Another set of annotation properties that I use (which I have not seen documented before, but that I think is valuable for future mapping exercises) are WordNet synset references - as direct references or designating them as hyponyms or hypernyms. (For those not familiar with WordNet, check out this page and a previous blog post.)


Sunday, February 2, 2014

Creating a modular ontology and then tying the pieces together

In my previous post, I talked about creating small, focused "modules" of cohesive semantic content.  And, since these modules have to be small, they can't (and shouldn't) completely define everything that might be referenced.  Some concepts will be under-specified.  

So, how we tie the modules together in an application?

In a recent project, I used the equivalentClass OWL semantic to do this.

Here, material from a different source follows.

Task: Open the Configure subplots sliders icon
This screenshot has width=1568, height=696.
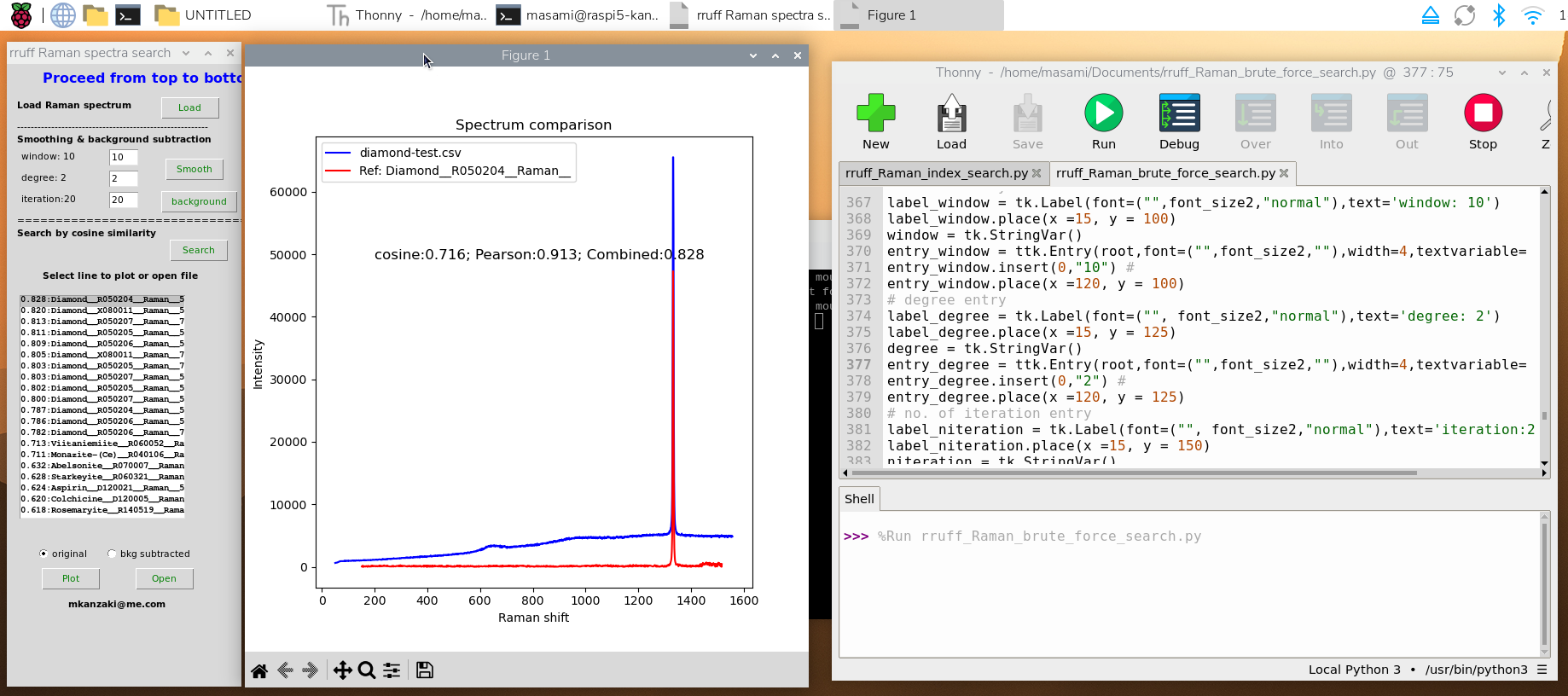Action: 392,670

For example, in a Person ontology, I defined the Person concept with its relevant properties.  When it came to the Person's Location - that was just an under-specified (i.e., empty) Location class.  I then found a Location ontology, developed by another group, and opted to use that.  Lastly, I defined an "integrating" ontology that imported the Person and Location ontologies, and specified an equivalence between the relevant concepts.  So, PersonNamespace:Location was defined as an equivalentClass to LocationNamespace:Location. Obviously, the application covered up all this for the users, and my triple store (with reasoner) handled the rest.

This approach left me with a lot of flexibility for reuse and ontology evolution, and didn't force imports except in my "integrating" ontology.  And, a different application could bring in its own definition of Location and create its own "integrating" ontology.

But, what happens if you can't find a Location ontology that does everything that you need?  You can still integrate/reuse other work, perhaps defined in your integrating ontology as subclasses of the (under-specified) PersonNamespace:Location concept.

This approach also works well when developing and reusing ontologies across groups.  Different groups may use different names for the same semantic, may need to expand on some concept, or want to incorporate different semantics.  If you have a monolithic ontology, these differences will be impossible to overcome.  But, if you can say things like  "my concept X is equivalent to your concept Y" or "my concept X is a kind of your Y with some additional restrictions" - that is very valuable.  Now you get reuse instead of redefinition.